The gilded age of VCU: 2005-2020
John Richardson
Columnist
VCU is Virginia’s fasting growing four-year institution, but as it grows further into Richmond, public backlash grows as well.
“Richmond be warned, VCU does not care what citizens and residents want!” declared an Oregon Hill newsletter, and their warning was not without cause. When President Eugene Trani created the “VCU 2020” expansion plan, he submitted it for state review without approval or feedback from the surrounding community. When VCU broke ground for the first time in two neighborhoods – Oregon Hill and Monroe Ward – VCU campus began its long-term expansion plan, and its public relations nightmare.

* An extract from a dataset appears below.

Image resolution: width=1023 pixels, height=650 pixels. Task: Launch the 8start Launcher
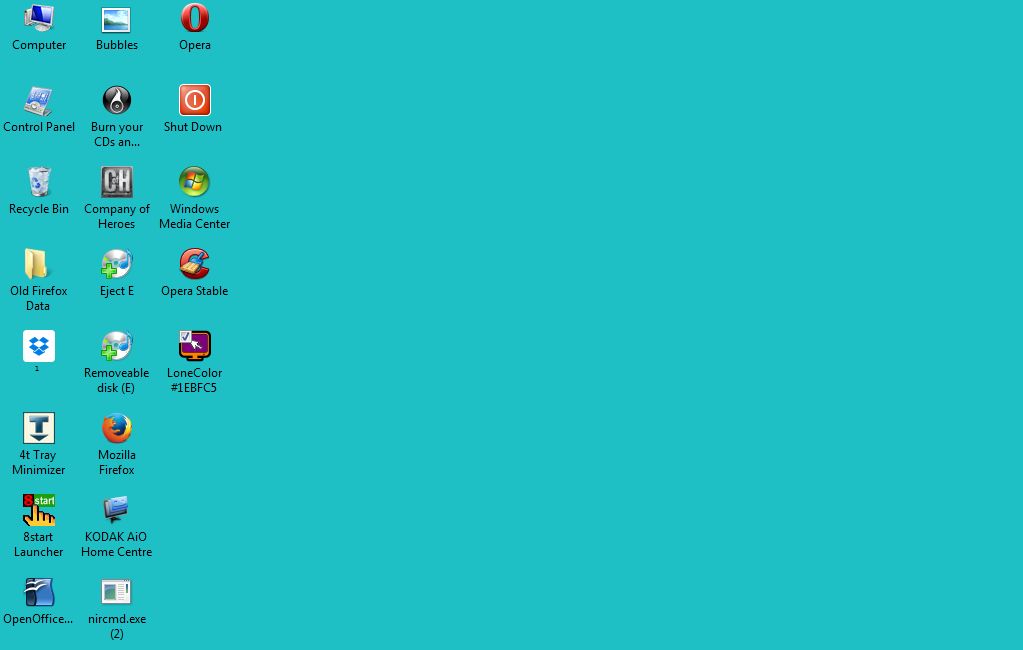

The most notable public offenses caused by VCU’s expansion include moving the historic Jacob House, tearing down Green Alley’s historic livery stable, building a Shockoe Bottom parking lot over a slave burial ground that dates back to Gabriel’s Slave Rebellion in 1800, and most recently supporting the city’s plan to entirely close Monroe Park for renovations next year (and the consequential displacement of Richmond’s homeless population) has all reinforced VCU’s stigma as the local big bad wolf, coming to blow your house down, even if it’s just a blanketed refrigerator box.

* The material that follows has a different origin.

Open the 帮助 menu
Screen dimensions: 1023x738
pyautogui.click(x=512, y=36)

I think what scares many is that VCU seems to exist in a different economy as its expansion started as the recession emerged and remains unaffected to this day. Its student body has gained a quarter of the size it was 10 years ago while Virginia’s population growth rate dropped to half of what it was between 2000 and 2005. It seems as the recession deflates property values and causes businesses to downsize, VCU inversely inflates its property value with structural upgrades, grows in size as it buys new property, and all-around acts as if it’s “too big to fail”. And who’s to say it’s not? It hasn’t failed yet.
VCU is a business, and like any business venture, VCU anticipates its massive expansions to create massive profit, and anticipates little else, certainly not the destruction of historical sites with modern architecture, the suffocation of local businesses with Ram-Bucks and corporate partnerships (i.e. Starbucks, McDonalds, Pepsi), or the tainting of its own academic reputation by necessitating lower admission standards for higher acceptance rates to fill the new facilities.
Personally, I cannot recall a time when there weren’t numerous large-scale construction projects in progress on campus, or when there wasn’t a new property opened on campus when I returned for a new semester. It is as if VCU had completed another trip around the Monopoly board, upgrading its buildings, buying every property it comes across, and waiting for people to come around once again to stay and pay.
As long as Virginians pay the tuition (which rose over 20 percent last year), VCU will expand straight into 2020, by which time VCU might be feeling strong enough to draw up another expansion plan. I for one hope it doesn’t. But if VCU should insist on more capital ventures, it should rather purchase and renovate abandoned properties situated between VCU buildings within the campus. That, or vertically expand onto existing university buildings. This would greatly please Richmond citizens who don’t enjoy their neighborhoods being filled with buildings they aren’t permitted to use.
Secondly, by filling the property gaps on campus, a closer-knit community would emerge and foster a collective school spirit. Maybe it’s just me, but VCU campus presently feels like a large community college instead of a large college community. And lastly, commuting from class to class in under 10 minutes is currently difficult enough without campus spreading any further. A tight, unified campus is more practical, more efficient, and would go a long way to combat VCU’s negative stigma as a colonizing force in Richmond.